Other problems may be divided into subunits but have to share some data to perform their calculations. In those cases, the implementation is less straightforward and can lead to performance issues because of the communication costs

Communication between processes is costly and can seriously hinder the performance of parallel programs. There exist two main ways to handle data communication in parallel programs:
1. **Shared memory**
2. **Distributed memory**

In shared memory, the subunits have access to the same memory space. The advantage of this approach is that you don't have to explicitly handle the communication as it is sufficient to write or read from the shared memory. However, problems arise when multiple processes try to access and change the same memory location at the same time. Care should be taken to avoid such conflict using synchronization techniques

In the distributed memory model, each process is completely separated from the others and possesses its own memory space. In this case, communication is handled explicitly between the processes. The communication overhead is typically costlier compared to shared memory as data can potentially travel through a network interface

Python can spawn and handle threads, but they can't be used to increase performance; due to the Python interpreter design, only one Python instruction is allowed to run at a time-- this mechanism is called **Global Interpreter Lock (GIL)**. What happens is that each time a thread executes a Python statement, the thread acquires a lock and, when the execution is completed, the same lock is released. Since the lock can be acquired only by one thread at a time, other threads are prevented from executing Python statements while some other thread holds the lock.

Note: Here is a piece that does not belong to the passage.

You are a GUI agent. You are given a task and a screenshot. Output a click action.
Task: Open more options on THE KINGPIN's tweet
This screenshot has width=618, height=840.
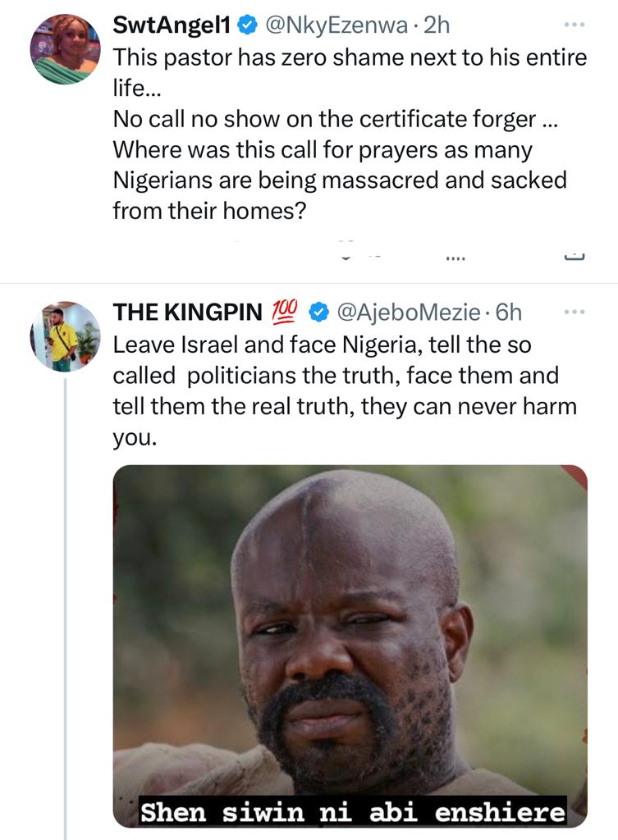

Even though the GIL prevents parallel execution of Python instructions, threads can still be used to provide concurrency in situations where the lock can be released, such as in timeconsuming I/O operations or in C extensions

The GIL can be completely sidestepped using processes instead of threads. Processes don't share the same memory area and are independent from each other--each process has its own interpreter. Processes have a few disadvantages: starting up a new process is generally slower than starting a new thread, they consume more memory, and inter-process communication can be slow. On the other hand, processes are still very flexible, and they scale better as they can be distributed on multiple machines.

### 7.1.1 Graphic processing units

Graphic processing units are special processors designed for computer graphics applications. Those applications usually require processing the geometry of a 3D scene and output an array of pixel to the screen. The operations performed by GPUs involve array and matrix operations on floating point numbers

GPUs are designed to run this graphics-related operation very efficiently, and they achieve this by adopting a highly parallel architecture. Compared to a CPU, a GPU has many more
(thousands) of small processing units. GPUs are intended to produce data at about 60 frames per second, which is much slower than the typical response time of a CPU, which possesses higher clock speeds.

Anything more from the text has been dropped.